EXCERPTED RECORDS Block Start

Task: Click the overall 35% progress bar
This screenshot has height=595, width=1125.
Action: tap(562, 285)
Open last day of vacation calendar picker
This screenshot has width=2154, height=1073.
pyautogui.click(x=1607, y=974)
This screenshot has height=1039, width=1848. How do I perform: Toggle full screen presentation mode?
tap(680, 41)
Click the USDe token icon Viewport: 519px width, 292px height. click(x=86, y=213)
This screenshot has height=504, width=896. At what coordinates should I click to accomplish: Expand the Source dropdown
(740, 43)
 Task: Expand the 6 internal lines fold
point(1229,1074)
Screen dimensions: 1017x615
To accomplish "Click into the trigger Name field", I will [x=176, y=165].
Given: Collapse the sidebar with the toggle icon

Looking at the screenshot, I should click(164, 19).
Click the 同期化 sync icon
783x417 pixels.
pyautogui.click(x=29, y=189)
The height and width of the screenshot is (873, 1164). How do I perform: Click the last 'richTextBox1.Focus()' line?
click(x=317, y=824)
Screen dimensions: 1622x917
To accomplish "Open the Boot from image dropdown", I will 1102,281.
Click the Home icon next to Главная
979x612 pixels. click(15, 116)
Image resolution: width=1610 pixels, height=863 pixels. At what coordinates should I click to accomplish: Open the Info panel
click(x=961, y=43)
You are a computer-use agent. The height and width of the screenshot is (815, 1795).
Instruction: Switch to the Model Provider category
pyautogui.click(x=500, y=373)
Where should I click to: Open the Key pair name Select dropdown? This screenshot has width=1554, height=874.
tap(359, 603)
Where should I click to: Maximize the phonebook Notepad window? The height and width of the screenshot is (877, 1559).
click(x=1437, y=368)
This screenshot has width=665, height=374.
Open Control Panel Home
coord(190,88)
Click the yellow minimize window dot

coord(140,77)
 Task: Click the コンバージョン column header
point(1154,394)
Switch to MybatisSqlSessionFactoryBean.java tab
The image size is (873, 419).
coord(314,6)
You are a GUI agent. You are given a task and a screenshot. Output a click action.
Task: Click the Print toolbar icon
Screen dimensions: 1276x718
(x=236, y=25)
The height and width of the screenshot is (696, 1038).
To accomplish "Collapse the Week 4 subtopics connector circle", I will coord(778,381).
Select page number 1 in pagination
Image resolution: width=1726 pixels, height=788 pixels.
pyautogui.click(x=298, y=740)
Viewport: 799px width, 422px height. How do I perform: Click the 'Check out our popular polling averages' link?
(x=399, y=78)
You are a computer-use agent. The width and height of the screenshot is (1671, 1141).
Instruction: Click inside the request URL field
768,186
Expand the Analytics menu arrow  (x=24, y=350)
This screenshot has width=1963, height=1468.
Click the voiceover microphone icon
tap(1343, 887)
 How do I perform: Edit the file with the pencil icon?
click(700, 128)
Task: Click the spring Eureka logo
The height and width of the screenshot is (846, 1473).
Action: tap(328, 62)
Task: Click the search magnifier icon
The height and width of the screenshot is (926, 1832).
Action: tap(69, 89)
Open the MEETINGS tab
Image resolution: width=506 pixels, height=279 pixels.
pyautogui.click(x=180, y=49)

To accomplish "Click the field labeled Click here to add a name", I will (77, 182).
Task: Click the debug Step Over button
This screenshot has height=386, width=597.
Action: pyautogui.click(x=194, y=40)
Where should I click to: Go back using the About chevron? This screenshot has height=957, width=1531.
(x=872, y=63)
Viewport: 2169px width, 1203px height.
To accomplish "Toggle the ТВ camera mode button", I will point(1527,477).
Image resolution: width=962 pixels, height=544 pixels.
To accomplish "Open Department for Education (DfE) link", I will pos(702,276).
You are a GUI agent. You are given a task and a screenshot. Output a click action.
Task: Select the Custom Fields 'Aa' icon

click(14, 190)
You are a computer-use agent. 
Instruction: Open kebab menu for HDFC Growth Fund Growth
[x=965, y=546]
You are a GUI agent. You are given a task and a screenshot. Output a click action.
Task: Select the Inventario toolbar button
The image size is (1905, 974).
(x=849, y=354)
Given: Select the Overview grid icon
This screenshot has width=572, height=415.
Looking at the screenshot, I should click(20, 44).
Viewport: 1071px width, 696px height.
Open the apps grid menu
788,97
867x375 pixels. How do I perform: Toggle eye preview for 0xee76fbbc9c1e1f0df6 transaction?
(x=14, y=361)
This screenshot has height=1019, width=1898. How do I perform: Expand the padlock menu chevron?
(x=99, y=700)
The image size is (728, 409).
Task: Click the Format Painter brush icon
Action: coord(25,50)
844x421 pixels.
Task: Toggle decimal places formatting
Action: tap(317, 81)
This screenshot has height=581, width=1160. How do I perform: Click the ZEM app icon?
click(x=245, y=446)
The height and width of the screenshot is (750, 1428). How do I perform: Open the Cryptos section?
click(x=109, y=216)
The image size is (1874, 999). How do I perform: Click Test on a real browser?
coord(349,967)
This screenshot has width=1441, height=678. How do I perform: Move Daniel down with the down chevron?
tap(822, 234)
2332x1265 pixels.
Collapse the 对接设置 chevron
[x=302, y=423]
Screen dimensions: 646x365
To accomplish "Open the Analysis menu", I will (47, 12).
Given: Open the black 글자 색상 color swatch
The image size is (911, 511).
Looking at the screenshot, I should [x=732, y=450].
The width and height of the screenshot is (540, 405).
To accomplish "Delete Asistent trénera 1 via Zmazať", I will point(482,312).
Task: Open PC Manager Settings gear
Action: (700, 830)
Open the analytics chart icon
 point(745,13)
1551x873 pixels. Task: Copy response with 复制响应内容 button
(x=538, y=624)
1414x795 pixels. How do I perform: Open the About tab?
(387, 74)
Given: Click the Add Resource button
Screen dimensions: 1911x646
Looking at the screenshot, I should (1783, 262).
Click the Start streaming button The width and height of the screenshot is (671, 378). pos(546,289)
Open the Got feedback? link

EXCERPTED RECORDS Block End

* REQUIREMENT
Line by line, output the data precisely as shown above.

* SOLUTION FOR THIS PROBLEM
Task: Click the overall 35% progress bar
This screenshot has height=595, width=1125.
Action: tap(562, 285)
Open last day of vacation calendar picker
This screenshot has width=2154, height=1073.
pyautogui.click(x=1607, y=974)
This screenshot has height=1039, width=1848. How do I perform: Toggle full screen presentation mode?
tap(680, 41)
Click the USDe token icon Viewport: 519px width, 292px height. click(x=86, y=213)
This screenshot has height=504, width=896. At what coordinates should I click to accomplish: Expand the Source dropdown
(740, 43)
 Task: Expand the 6 internal lines fold
point(1229,1074)
Screen dimensions: 1017x615
To accomplish "Click into the trigger Name field", I will [x=176, y=165].
Given: Collapse the sidebar with the toggle icon

Looking at the screenshot, I should click(164, 19).
Click the 同期化 sync icon
783x417 pixels.
pyautogui.click(x=29, y=189)
The height and width of the screenshot is (873, 1164). How do I perform: Click the last 'richTextBox1.Focus()' line?
click(x=317, y=824)
Screen dimensions: 1622x917
To accomplish "Open the Boot from image dropdown", I will 1102,281.
Click the Home icon next to Главная
979x612 pixels. click(15, 116)
Image resolution: width=1610 pixels, height=863 pixels. At what coordinates should I click to accomplish: Open the Info panel
click(x=961, y=43)
You are a computer-use agent. The height and width of the screenshot is (815, 1795).
Instruction: Switch to the Model Provider category
pyautogui.click(x=500, y=373)
Where should I click to: Open the Key pair name Select dropdown? This screenshot has width=1554, height=874.
tap(359, 603)
Where should I click to: Maximize the phonebook Notepad window? The height and width of the screenshot is (877, 1559).
click(x=1437, y=368)
This screenshot has width=665, height=374.
Open Control Panel Home
coord(190,88)
Click the yellow minimize window dot

coord(140,77)
 Task: Click the コンバージョン column header
point(1154,394)
Switch to MybatisSqlSessionFactoryBean.java tab
The image size is (873, 419).
coord(314,6)
You are a GUI agent. You are given a task and a screenshot. Output a click action.
Task: Click the Print toolbar icon
Screen dimensions: 1276x718
(x=236, y=25)
The height and width of the screenshot is (696, 1038).
To accomplish "Collapse the Week 4 subtopics connector circle", I will coord(778,381).
Select page number 1 in pagination
Image resolution: width=1726 pixels, height=788 pixels.
pyautogui.click(x=298, y=740)
Viewport: 799px width, 422px height. How do I perform: Click the 'Check out our popular polling averages' link?
(x=399, y=78)
You are a computer-use agent. The width and height of the screenshot is (1671, 1141).
Instruction: Click inside the request URL field
768,186
Expand the Analytics menu arrow  (x=24, y=350)
This screenshot has width=1963, height=1468.
Click the voiceover microphone icon
tap(1343, 887)
 How do I perform: Edit the file with the pencil icon?
click(700, 128)
Task: Click the spring Eureka logo
The height and width of the screenshot is (846, 1473).
Action: tap(328, 62)
Task: Click the search magnifier icon
The height and width of the screenshot is (926, 1832).
Action: tap(69, 89)
Open the MEETINGS tab
Image resolution: width=506 pixels, height=279 pixels.
pyautogui.click(x=180, y=49)

To accomplish "Click the field labeled Click here to add a name", I will (77, 182).
Task: Click the debug Step Over button
This screenshot has height=386, width=597.
Action: pyautogui.click(x=194, y=40)
Where should I click to: Go back using the About chevron? This screenshot has height=957, width=1531.
(x=872, y=63)
Viewport: 2169px width, 1203px height.
To accomplish "Toggle the ТВ camera mode button", I will point(1527,477).
Image resolution: width=962 pixels, height=544 pixels.
To accomplish "Open Department for Education (DfE) link", I will pos(702,276).
You are a GUI agent. You are given a task and a screenshot. Output a click action.
Task: Select the Custom Fields 'Aa' icon

click(14, 190)
You are a computer-use agent. 
Instruction: Open kebab menu for HDFC Growth Fund Growth
[x=965, y=546]
You are a GUI agent. You are given a task and a screenshot. Output a click action.
Task: Select the Inventario toolbar button
The image size is (1905, 974).
(x=849, y=354)
Given: Select the Overview grid icon
This screenshot has width=572, height=415.
Looking at the screenshot, I should click(20, 44).
Viewport: 1071px width, 696px height.
Open the apps grid menu
788,97
867x375 pixels. How do I perform: Toggle eye preview for 0xee76fbbc9c1e1f0df6 transaction?
(x=14, y=361)
This screenshot has height=1019, width=1898. How do I perform: Expand the padlock menu chevron?
(x=99, y=700)
The image size is (728, 409).
Task: Click the Format Painter brush icon
Action: coord(25,50)
844x421 pixels.
Task: Toggle decimal places formatting
Action: tap(317, 81)
This screenshot has height=581, width=1160. How do I perform: Click the ZEM app icon?
click(x=245, y=446)
The height and width of the screenshot is (750, 1428). How do I perform: Open the Cryptos section?
click(x=109, y=216)
The image size is (1874, 999). How do I perform: Click Test on a real browser?
coord(349,967)
This screenshot has width=1441, height=678. How do I perform: Move Daniel down with the down chevron?
tap(822, 234)
2332x1265 pixels.
Collapse the 对接设置 chevron
[x=302, y=423]
Screen dimensions: 646x365
To accomplish "Open the Analysis menu", I will (47, 12).
Given: Open the black 글자 색상 color swatch
The image size is (911, 511).
Looking at the screenshot, I should [x=732, y=450].
The width and height of the screenshot is (540, 405).
To accomplish "Delete Asistent trénera 1 via Zmazať", I will point(482,312).
Task: Open PC Manager Settings gear
Action: (700, 830)
Open the analytics chart icon
 point(745,13)
1551x873 pixels. Task: Copy response with 复制响应内容 button
(x=538, y=624)
1414x795 pixels. How do I perform: Open the About tab?
(387, 74)
Given: Click the Add Resource button
Screen dimensions: 1911x646
Looking at the screenshot, I should (1783, 262).
Click the Start streaming button The width and height of the screenshot is (671, 378). pos(546,289)
Open the Got feedback? link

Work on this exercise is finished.